# CA TEMPERATURE



## jcm71 (Feb 18, 2012)

I started having some problems with my finishing toward the end of a 4oz bottle of Stick Fast thin CA, so I decided to try Monty's EZ Bond thin (previously purchased), which has been in the refrigerator until it was needed.  The EZ Bond was still cold when I used it, and INSTANT smoke off of the paper towel when I applied it (boy that hurt).
Should I have waited until it was warm before using it?  Same roll of Maker's Mark paper towels that have not reacted so quickly before.  Just curious.
Thanks. 

John


----------



## The Penguin (Feb 18, 2012)

yes - you have to let it come up to room temp.


----------



## ctubbs (Feb 18, 2012)

If your towels have cotton content, they will tend to smoke and get way hot.  CA and cotton do not like each other very much.    DAMHIKT
Charles


----------



## MesquiteMan (Feb 18, 2012)

I never let mine warm up.  I keep my CA in either the refrigerator or freezer, depending on where I have the space.  When I need more, I get it out and use it right away with no ill effects.


----------



## jd99 (Feb 18, 2012)

MesquiteMan said:


> I never let mine warm up. I keep my CA in either the refrigerator or freezer, depending on where I have the space. When I need more, I get it out and use it right away with no ill effects.


Same here.


----------



## jcm71 (Feb 19, 2012)

I had mixed results today with two pens.  First was with Gamble Oak Burl with no ill effects.  The second was with antler, and the CA (now room temp) smoked prematurely, but not as bad as yesterday when it was cold.  Interesting.  Think I'll try some blue shop towels versus the Member's Mark ones I have been using.


----------



## jd99 (Feb 19, 2012)

BURLMAN said:


> I had mixed results today with two pens. First was with Gamble Oak Burl with no ill effects. The second was with antler, and the CA (now room temp) smoked prematurely, but not as bad as yesterday when it was cold. Interesting. Think I'll try some blue shop towels versus the Member's Mark ones I have been using.

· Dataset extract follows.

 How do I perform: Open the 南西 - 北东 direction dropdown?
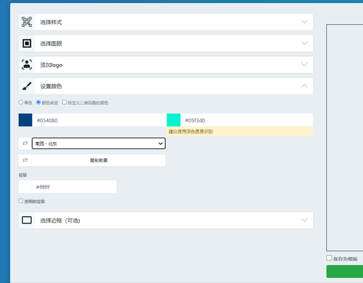point(99,144)
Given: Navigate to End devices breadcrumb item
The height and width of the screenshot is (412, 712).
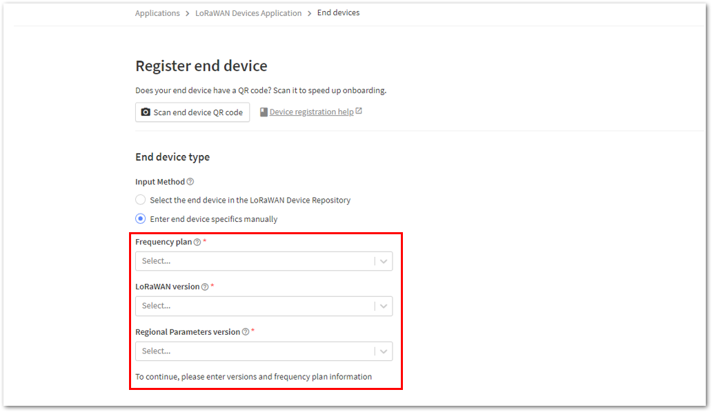Looking at the screenshot, I should [338, 12].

Don't use the blue shop towels from Lowes, they changed their vendor, and they not only smoke but have some chemical in them that acts as a accerelerator for CA.


----------



## jcm71 (Feb 20, 2012)

jd99 said:


> BURLMAN said:
> 
> 
> > I had mixed results today with two pens. First was with Gamble Oak Burl with no ill effects. The second was with antler, and the CA (now room temp) smoked prematurely, but not as bad as yesterday when it was cold. Interesting. Think I'll try some blue shop towels versus the Member's Mark ones I have been using.
> ...



Thanks, Danny.  No Lowes.


----------



## PTsideshow (Feb 21, 2012)

> Applying cyanoacrylate to materials made of  cotton or wool (such as cotton swabs,cotton balls and certain yarns or fabrics) results in a powerful, rapid exothermic reaction. The heat released may cause serious burns, ignite the cotton product, or release irritating white smoke. Material Safety Data Sheets (MSDS) for cyanoacrylate instruct users not to wear cotton or wool clothing,  especially cotton gloves, when applying or handling cyanoacrylates.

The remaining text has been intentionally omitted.